El precipicio de allá abajo, oscuro como la cuenca vacía y negra del ojo de una calavera, parecía llamarlo con insistencia. Siempre que se asomaba al borde herbáceo, raya divisoria entre la vida y la muerte, entre lo conocido y lo por conocer, una mano invisible parecía invitarlo a saltar. Y era allí en ese alejado y reconfortante rincón en donde se miraba como delante de un espejo, y era cuando menos se conocía. Allí encontraba a alguien dentro de su cuerpo que se le hacia insoportable, que le preguntaba y le acusaba, que lo comprendía y le animaba a la vez, y a veces, ni el mismo sabia quien era, y para cerciorarse de su identidad de que estaba en la vida, de que su vivir existencial no había equivocado ni el tiempo, ni la época, ni el siglo, se asomaba a la boca negra, desconocida y voraz de abajo, y era entonces cuando como en un desafío a la gravedad, a la sociedad, a la vida que lo mantenía allí clavado, se subía al pretil, al borde resbaladizo mismo de lo desconocido, y de pie sospesaba lo mínimo, lo exiguo que separa una existencia de otra. El finisimo hilo de un segundo, un instante y pasaría a otra dimensión. Quizás en lo desconocido, se decía, me encontrare, sabré si este cuerpo y esta mente me pertenecen, quizás llegue a saber el motivo y la razón de la sinrazón que me mueve a vivir. Esto lo había hecho muchas veces, según me contaba después, tantas que le había perdido el miedo y el respeto al equilibrio, a las fuerzas que te mantenían pegado a la tierra, y en una de estas veces cayo, se precipito al fondo, pues era lo que tanto lo llamaba, y hacia el fue obedeciendo su llamada, con la buena suerte de que en un ultimo instante, cuando ya caía sin remedio, pudo agarrares a una ramas que sobresalían de la pared vegetal, lo que no evito que en su corta caída se arañara toda la cara.

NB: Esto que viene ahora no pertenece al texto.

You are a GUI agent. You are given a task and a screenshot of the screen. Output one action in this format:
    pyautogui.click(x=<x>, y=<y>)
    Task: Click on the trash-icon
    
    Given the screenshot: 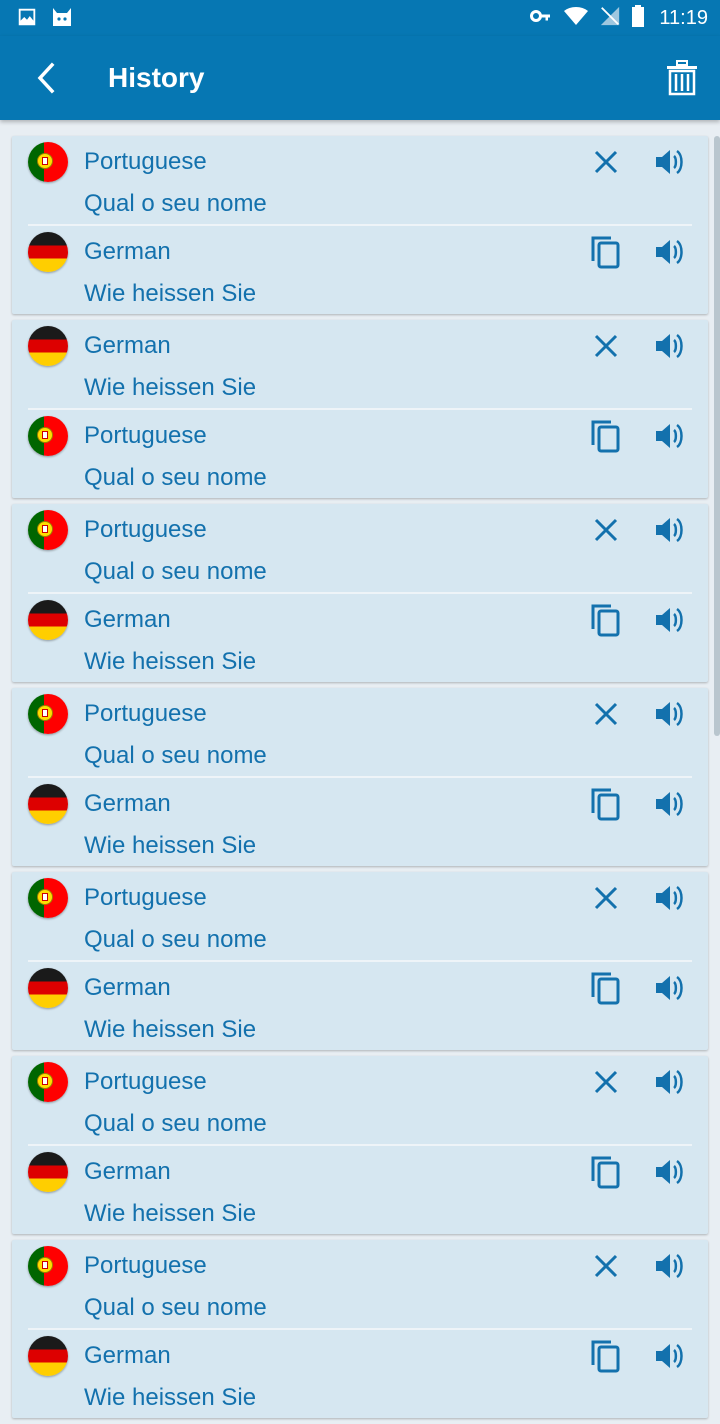 What is the action you would take?
    pyautogui.click(x=682, y=78)
    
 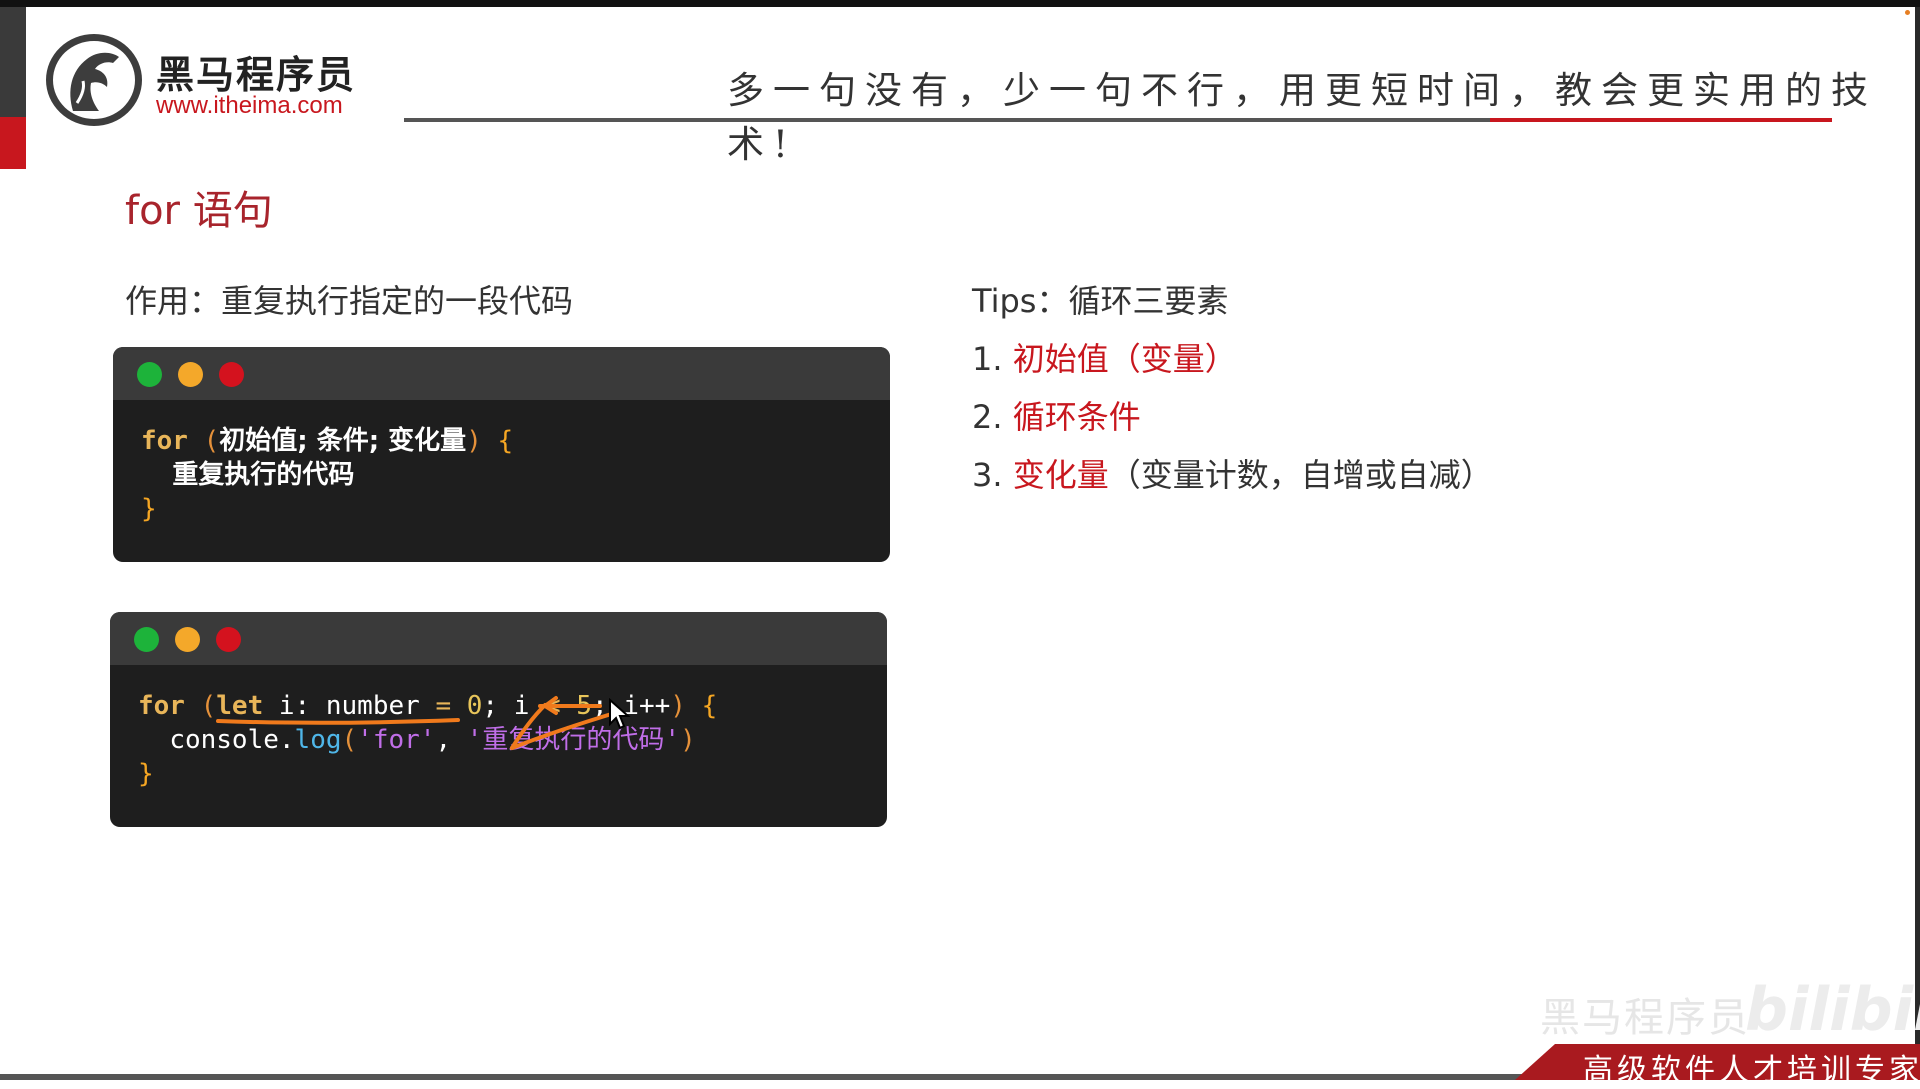 I want to click on syntax-params: 初始值; 条件; 变化量, so click(x=343, y=441).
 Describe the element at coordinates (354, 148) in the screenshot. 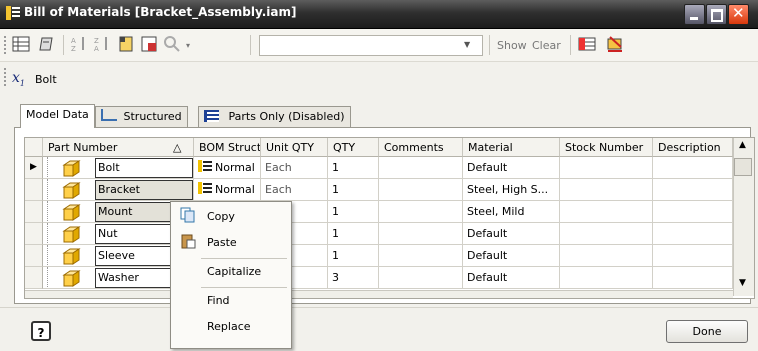

I see `column-header-qty: QTY` at that location.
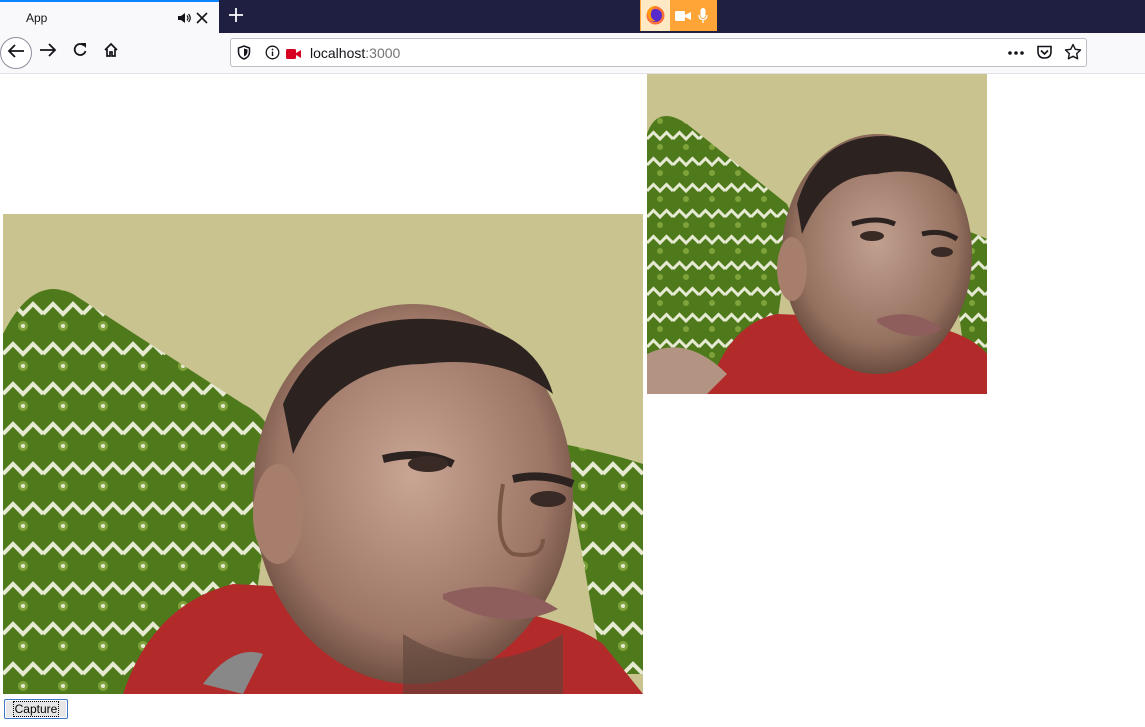 Image resolution: width=1145 pixels, height=727 pixels. I want to click on tab-strip: App, so click(572, 16).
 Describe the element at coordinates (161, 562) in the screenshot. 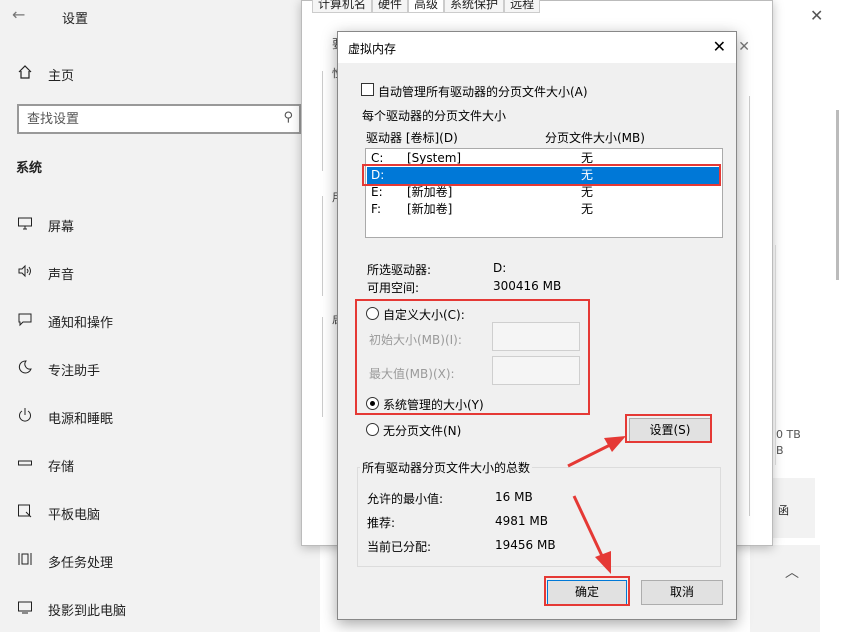

I see `sidebar-item-multitasking: 多任务处理` at that location.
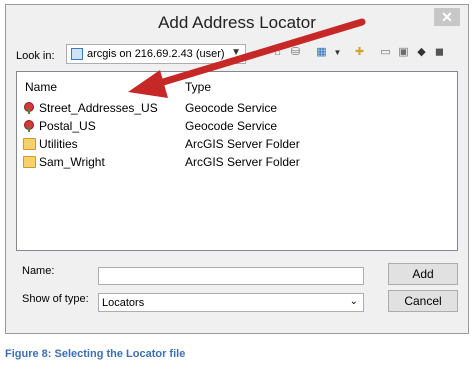  I want to click on catalog-icon: ▭, so click(386, 52).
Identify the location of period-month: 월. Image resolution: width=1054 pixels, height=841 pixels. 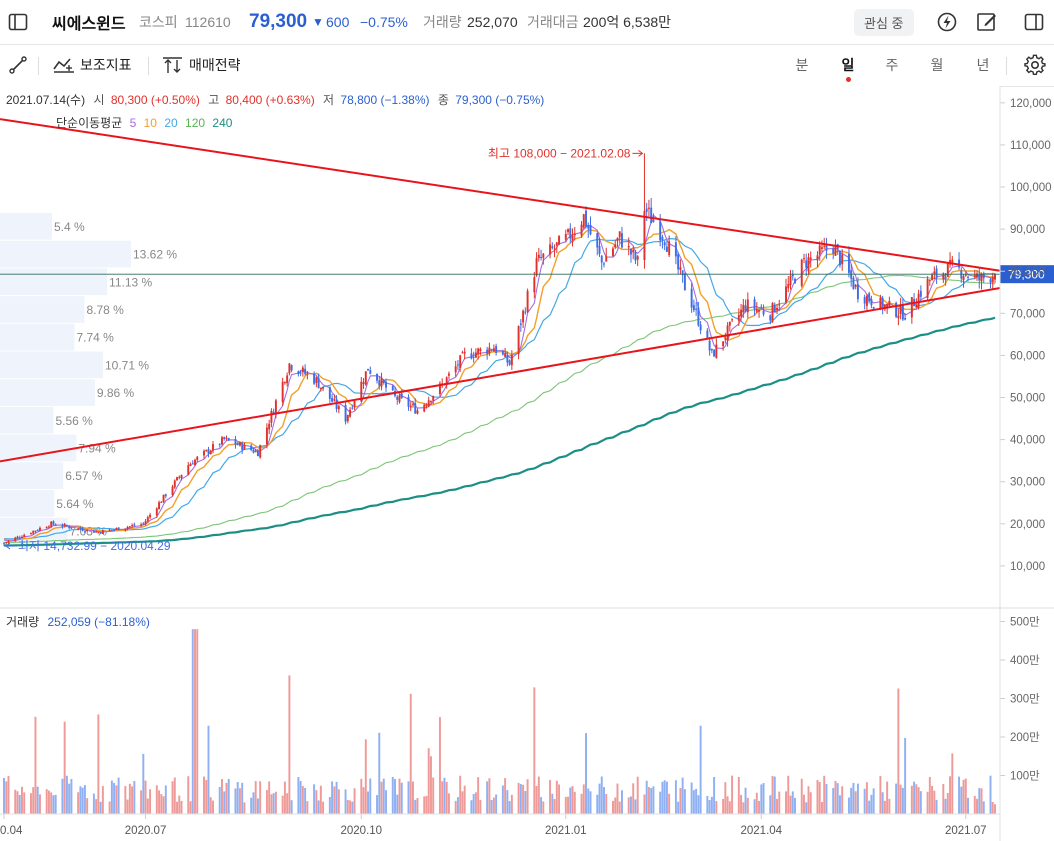
(937, 65).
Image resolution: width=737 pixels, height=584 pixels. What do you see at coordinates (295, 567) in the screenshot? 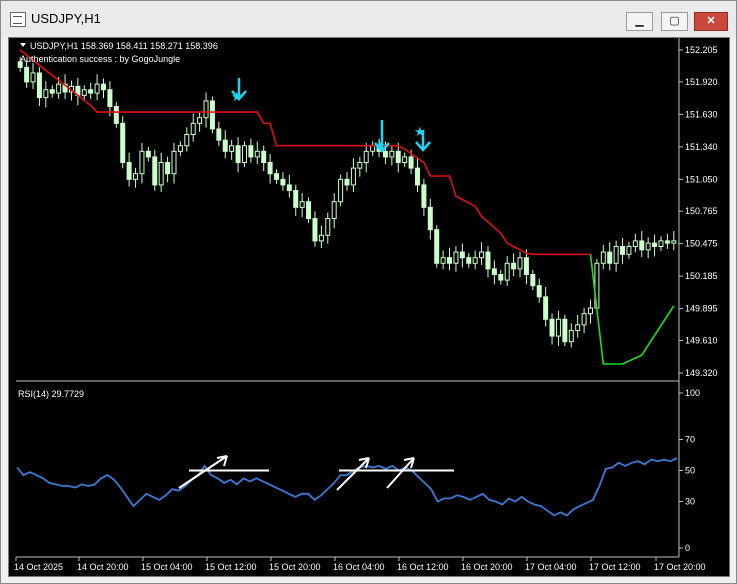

Después, fue un anciano cabrero, con mas perros que cabras siguiéndole, que en su recorrido pastoril lo escuchara gritar y lo sacara de allí, tirando como pudo del delgado cuerpo del aspirante a suicida.
La mujer del "El loco" nos sigue escaleras abajo. Cuando llegamos a la calle, el taxi ya esta esperando. En la acera anónima de siempre, en donde nunca pasa nada y nadie se conoce de nada, nadie se fija en nosotros, solo el niño de la bicicleta que pasa por la acera de enfrente saluda como diciéndole adiós a mi vecino, que ausente totalmente a lo que le rodea, sube en el auto, y se aleja sin volver la cabeza. Mientras su mujer estática y de pie en la acera, se da la vuelta y se mete en el portal, con un ligero aire de satisfacción en la cara.